Il Barbi ricorda inoltre, a sostegno della sua interpretazione, le parole pronunciate da Beatrice (Pg XXXI 34-36 e 43-45) dopo che D. ha ammesso d'essersi lasciato vincere dal falso piacere dei beni terreni, il valore simbolico che C. acquista in Pg XIV 37-42 e il sogno del canto XIX del Purgatorio. Il Pellegrini aveva già notato che l'interpretazione del Filomusi Guelfi " riesce chiara e attraente " specialmente per chi è propenso a riconoscere C. nella femmina balba del canto XIX del Purgatorio, in quanto " i due passi si illustrano a vicenda ". Ma quanto all'interpretazione di Pd XXVII 136-138 l'unica cosa sicura è, come ha osservato il Petrocchi, " l'immagine della pelle che da bianca si fa nera "; e nelle parole lo volsi Ulisse del suo cammin vago / al canto mio (Pg XIX 22-23), pronunciate dalla dolce serena nel sogno simbolico, è discusso se si debba riconoscere Circe. Tuttavia, una sirena non poteva vantarsi di aver trattenuto Ulisse presso di sé, perché Ulisse riuscì a sfuggire al canto melodioso delle sirene; poteva ben farlo C. che lo trattenne presso di sé più di un anno. D'altra parte D., che non conosceva i poemi omerici, avrebbe potuto considerare benissimo C. come una sirena (come ha già notato il Lana). Un passo di Cicerone (Fin. V XVIII 49; cfr. Moore 1264) non gli consentiva di distinguere con chiarezza tra l'una e l'altra (per il significato che hanno entrambe in Cicerone, vedi sub v.). Infine, D. non conosceva soltanto, come nota il Vandelli, l'ambiguo passo del De Finibus, giacché delle sirene si parla nelle Epistole di Seneca a Lucilio (XXXI 1-2, LVI 14, CXXIII 11-12), fonte ben nota al poeta. Ad accrescere il dubbio di un possibile scambio in D. delle sirene con C., sta inoltre il fatto, già notato (cfr. " Bull. " XXIII [1916] 45) che secondo Servio (ad Aen.
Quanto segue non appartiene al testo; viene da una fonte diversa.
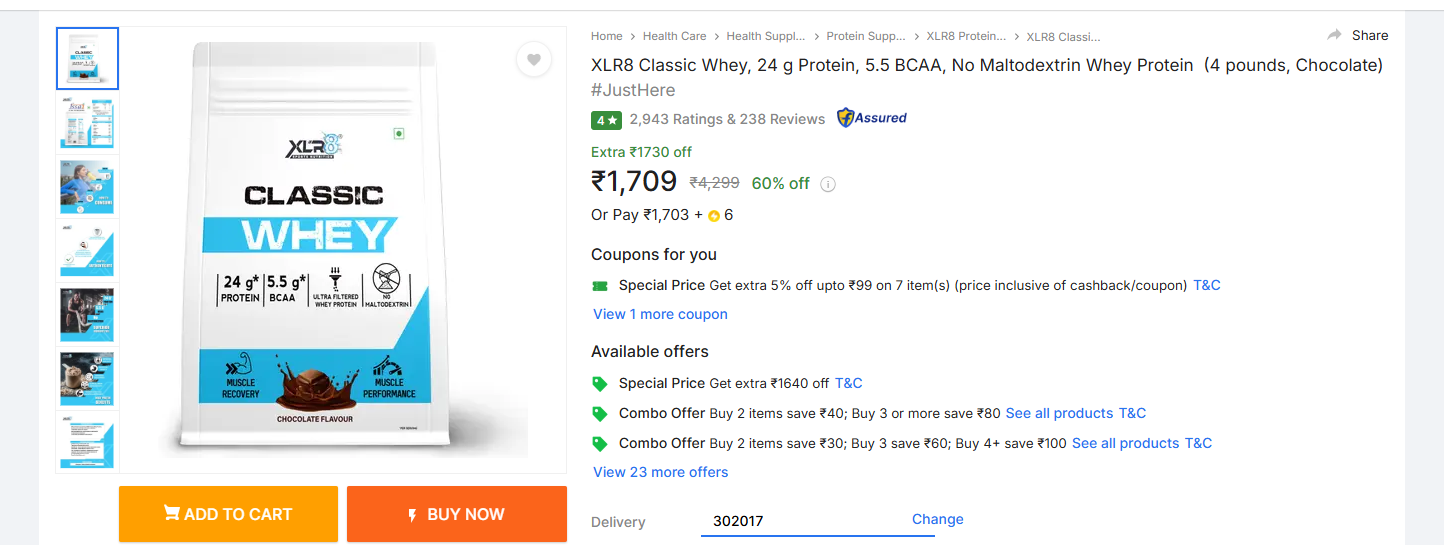Select the first product thumbnail image
This screenshot has width=1444, height=545.
88,59
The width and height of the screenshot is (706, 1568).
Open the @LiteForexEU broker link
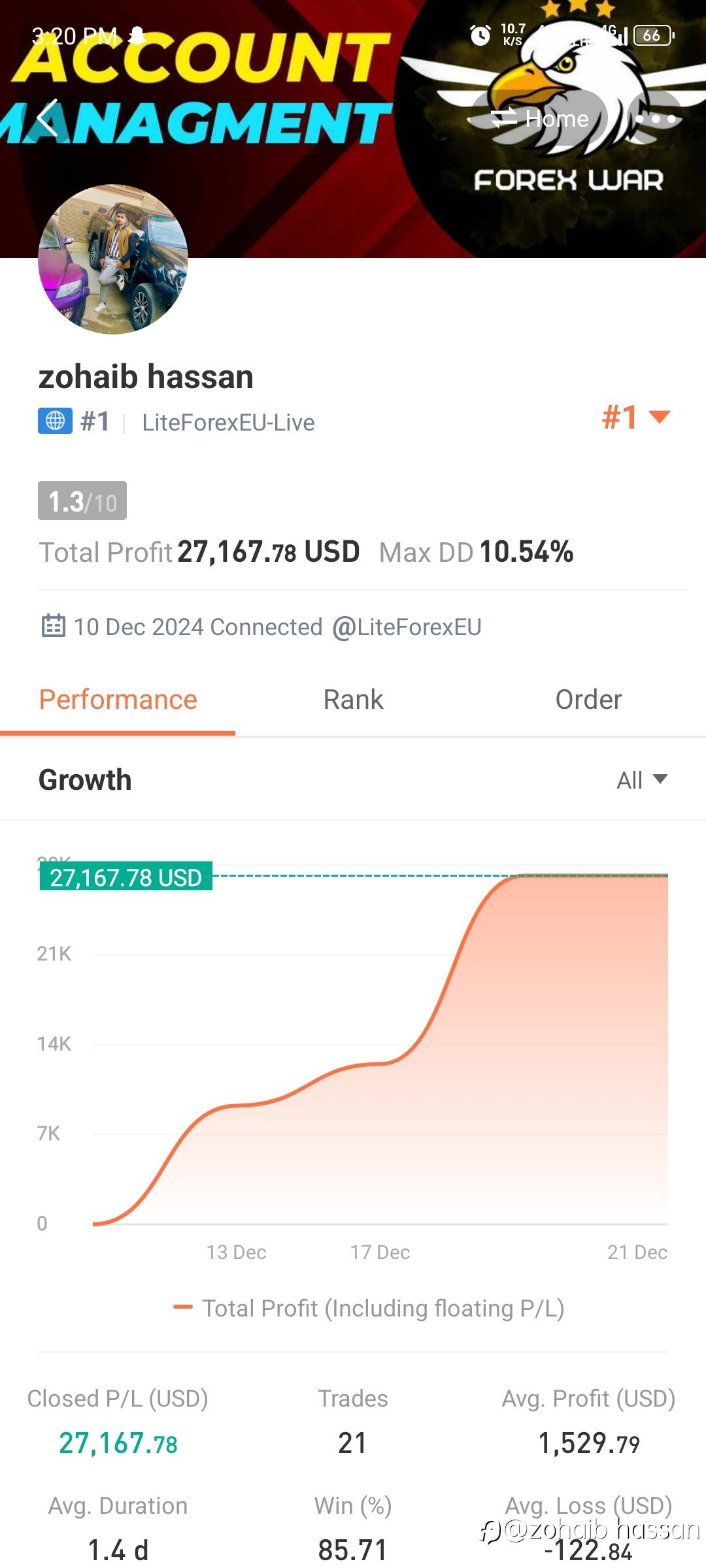click(x=407, y=627)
V 864) e Igino, Ulisse disprezzando le sirene ne abbia causato la morte. Per l'interpretazione del passo si veda, oltre al Barbi, il Vandelli e il Sapegno (ad l.), che cita anche Pg XXXI 45. Vedi anche SIRENE.
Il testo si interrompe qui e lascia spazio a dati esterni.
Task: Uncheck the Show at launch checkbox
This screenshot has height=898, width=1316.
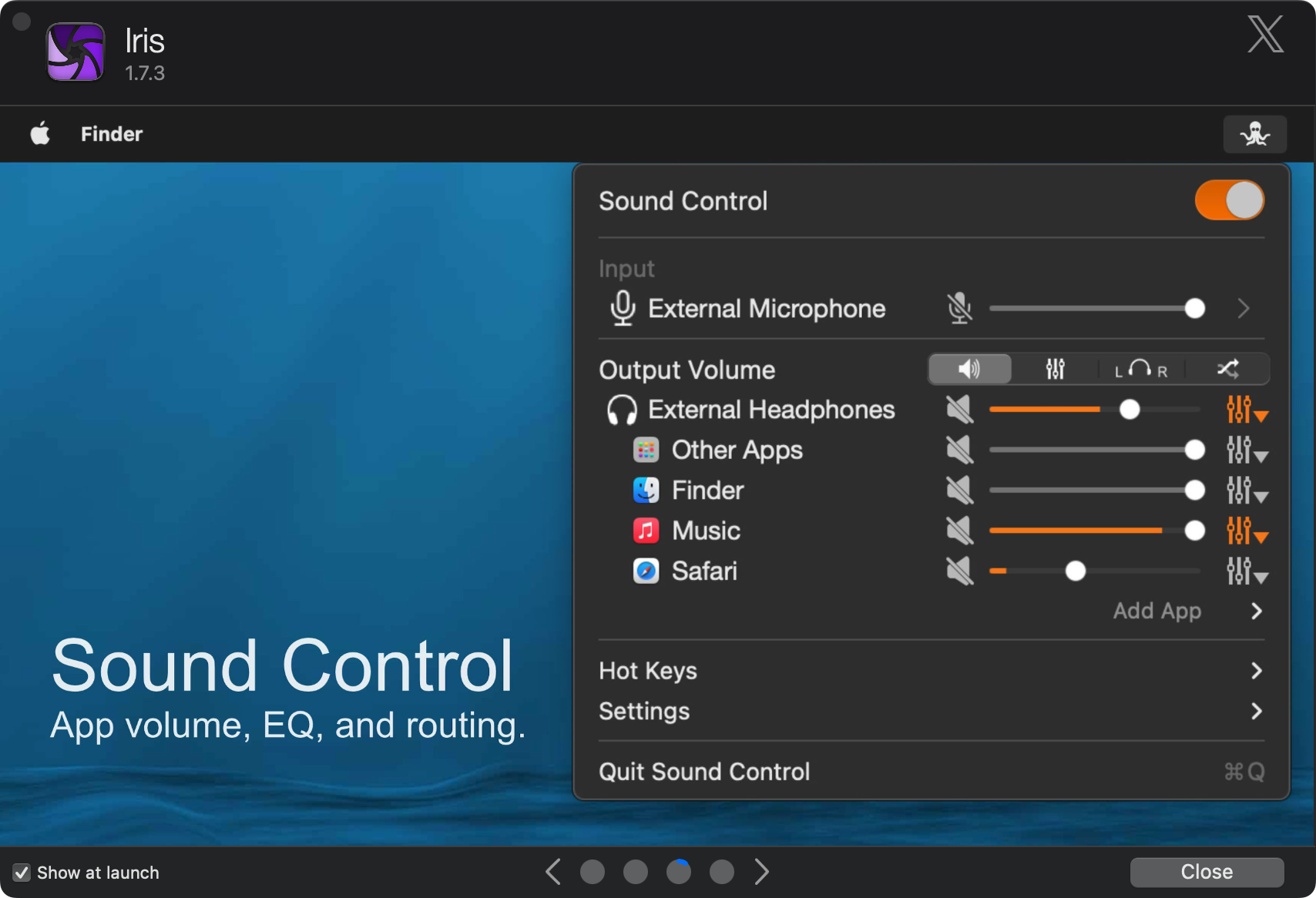Action: click(x=22, y=873)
Bibl. - B. Catalani, La figlia del Sole nella D.C., in " L'Alighieri " I (1889-90) 139 ss.; F. Pellegrini, in " Bull. " I (1893-94) 23 ss.; E.G. Parodi, La lettura di D. in Orsammichele..., ibid. XI (1904) 193 n. 2; ID., rec. a D.A., La D.C. commentata da G.A. Scartazzini, settima edizione in gran parte rifatta da G. Vandelli..., ibid. XXIII (1916) 65; F. Romani, Lectura Dantis: il Canto XXVII del ‛ Paradiso '..., Firenze 1904; M. Barbi, Problemi I 292 ss.; H.-D. Austin, " Black but comely ", Par. XXVII 136-138, in " Philological Quarterly " XV (1936) 352-357; P. Nai, Dieci passi controversi della D.C., in " Rivista Rosminiana " XXXII (1938) 142 ss.; A. Renaudet, D. humaniste, Parigi 1952, 450-452 n., 454, 468; P. Renucci, D. disciple et juge du monde gréco-latin, ibid. 1954, 45, 145 ss., 231, 357, 365.